Measuring before tooling: where AI investment in engineering should go

DX recently published results from a 16-month longitudinal study across 400+ engineering organizations: AI tool usage rose by 65%, while median PR throughput rose by just under 8%. Most organizations landed in the 5-15% range. Meaningful, but well short of the 3x or 10x being promised by some vendors.

Brian Houck, who leads developer productivity research at Microsoft, offered an explanation: coding accounts for around 14% of a developer's workweek. Even significant gains in the coding portion only recover so much.

The other 86%, things like review, planning, debugging, context-switching, stakeholder back-and-forth, the rework that happens when something gets built before it's understood, doesn't get faster because writing the code did.

This isn't an argument against coding tools, I use them daily. But "roll out coding tools" isn't a strategy, and I've recently moved into a new area of focus at Mintel: optimising how engineering teams adopt AI tools. If my job is to help teams move faster, I need to know which tools are helping which teams, where the real bottlenecks are, and how to target investment at problems teams actually have. That's a measurement problem before it's a tooling problem.

DORA tells you what, not why

Most teams already have data that could tell them something. DORA metrics (deployment frequency, lead time for changes, change failure rate, time to restore) are a reasonable signal, but having metrics and understanding what they mean are different things.

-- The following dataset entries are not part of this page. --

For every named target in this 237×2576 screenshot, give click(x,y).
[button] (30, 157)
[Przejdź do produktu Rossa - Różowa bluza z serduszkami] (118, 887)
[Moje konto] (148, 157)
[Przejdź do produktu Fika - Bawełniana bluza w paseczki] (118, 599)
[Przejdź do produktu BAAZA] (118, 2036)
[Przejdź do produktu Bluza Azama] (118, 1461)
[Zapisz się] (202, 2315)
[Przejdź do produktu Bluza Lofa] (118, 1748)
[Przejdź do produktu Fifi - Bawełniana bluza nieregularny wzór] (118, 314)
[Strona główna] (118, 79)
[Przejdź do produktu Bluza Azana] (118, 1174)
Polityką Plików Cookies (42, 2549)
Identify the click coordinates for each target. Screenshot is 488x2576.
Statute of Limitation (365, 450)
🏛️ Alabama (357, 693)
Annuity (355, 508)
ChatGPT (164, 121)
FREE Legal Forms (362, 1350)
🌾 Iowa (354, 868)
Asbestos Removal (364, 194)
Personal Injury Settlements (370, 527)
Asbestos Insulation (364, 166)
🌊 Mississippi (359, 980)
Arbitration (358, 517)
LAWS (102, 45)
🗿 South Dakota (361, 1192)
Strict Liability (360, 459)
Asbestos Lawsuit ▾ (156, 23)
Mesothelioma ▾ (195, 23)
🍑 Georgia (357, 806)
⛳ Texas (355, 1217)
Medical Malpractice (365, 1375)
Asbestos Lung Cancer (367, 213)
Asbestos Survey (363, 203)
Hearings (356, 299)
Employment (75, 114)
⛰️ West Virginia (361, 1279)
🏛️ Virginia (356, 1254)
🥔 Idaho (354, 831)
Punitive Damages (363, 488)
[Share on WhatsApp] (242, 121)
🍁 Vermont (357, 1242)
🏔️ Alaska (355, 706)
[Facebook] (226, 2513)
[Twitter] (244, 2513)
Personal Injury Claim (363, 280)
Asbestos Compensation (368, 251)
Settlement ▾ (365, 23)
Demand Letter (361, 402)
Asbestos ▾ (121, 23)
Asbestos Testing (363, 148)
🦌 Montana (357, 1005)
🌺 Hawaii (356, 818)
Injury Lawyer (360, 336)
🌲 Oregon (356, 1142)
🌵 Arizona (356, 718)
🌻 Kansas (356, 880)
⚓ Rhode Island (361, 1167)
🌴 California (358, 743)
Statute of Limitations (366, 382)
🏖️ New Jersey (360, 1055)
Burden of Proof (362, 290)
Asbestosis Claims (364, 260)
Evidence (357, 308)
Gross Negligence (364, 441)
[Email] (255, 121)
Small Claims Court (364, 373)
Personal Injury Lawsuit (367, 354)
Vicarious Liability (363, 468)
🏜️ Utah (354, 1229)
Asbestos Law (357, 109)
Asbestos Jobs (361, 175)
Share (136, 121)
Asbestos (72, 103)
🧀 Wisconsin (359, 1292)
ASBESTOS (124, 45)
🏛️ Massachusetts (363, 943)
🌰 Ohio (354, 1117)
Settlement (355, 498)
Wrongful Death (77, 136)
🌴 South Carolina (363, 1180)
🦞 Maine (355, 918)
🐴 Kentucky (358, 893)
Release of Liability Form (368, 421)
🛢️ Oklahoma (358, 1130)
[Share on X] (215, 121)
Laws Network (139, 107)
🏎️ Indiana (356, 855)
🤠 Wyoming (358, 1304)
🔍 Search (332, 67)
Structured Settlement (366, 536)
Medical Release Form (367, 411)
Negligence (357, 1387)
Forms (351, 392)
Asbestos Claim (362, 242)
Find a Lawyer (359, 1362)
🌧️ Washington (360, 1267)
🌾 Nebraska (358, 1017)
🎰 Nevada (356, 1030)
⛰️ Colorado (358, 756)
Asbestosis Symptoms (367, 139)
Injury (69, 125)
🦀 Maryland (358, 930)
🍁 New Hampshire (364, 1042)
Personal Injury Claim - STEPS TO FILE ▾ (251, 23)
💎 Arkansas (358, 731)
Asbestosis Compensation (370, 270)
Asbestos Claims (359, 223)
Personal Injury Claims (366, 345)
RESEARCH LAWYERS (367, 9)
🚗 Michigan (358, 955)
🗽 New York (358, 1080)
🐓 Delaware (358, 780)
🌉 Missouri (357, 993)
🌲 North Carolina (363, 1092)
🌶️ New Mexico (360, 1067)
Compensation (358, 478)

Two years ago I built an internal dashboard pulling deployment frequency and lead time from our repository activity using the GitLab API. Our engineering managers use it, and it's given us a more grounded basis for conversations than Jira cycle time alone. But its limits became obvious quickly: it tells you lead time has slowed but it doesn't help you understand why. I've spoken to EMs who've taken to manually exporting metrics into spreadsheets to spot patterns, a clear signal that the data is there but the insight isn't.

Without measurement we're working from vibes. With measurement but without context we're working from charts.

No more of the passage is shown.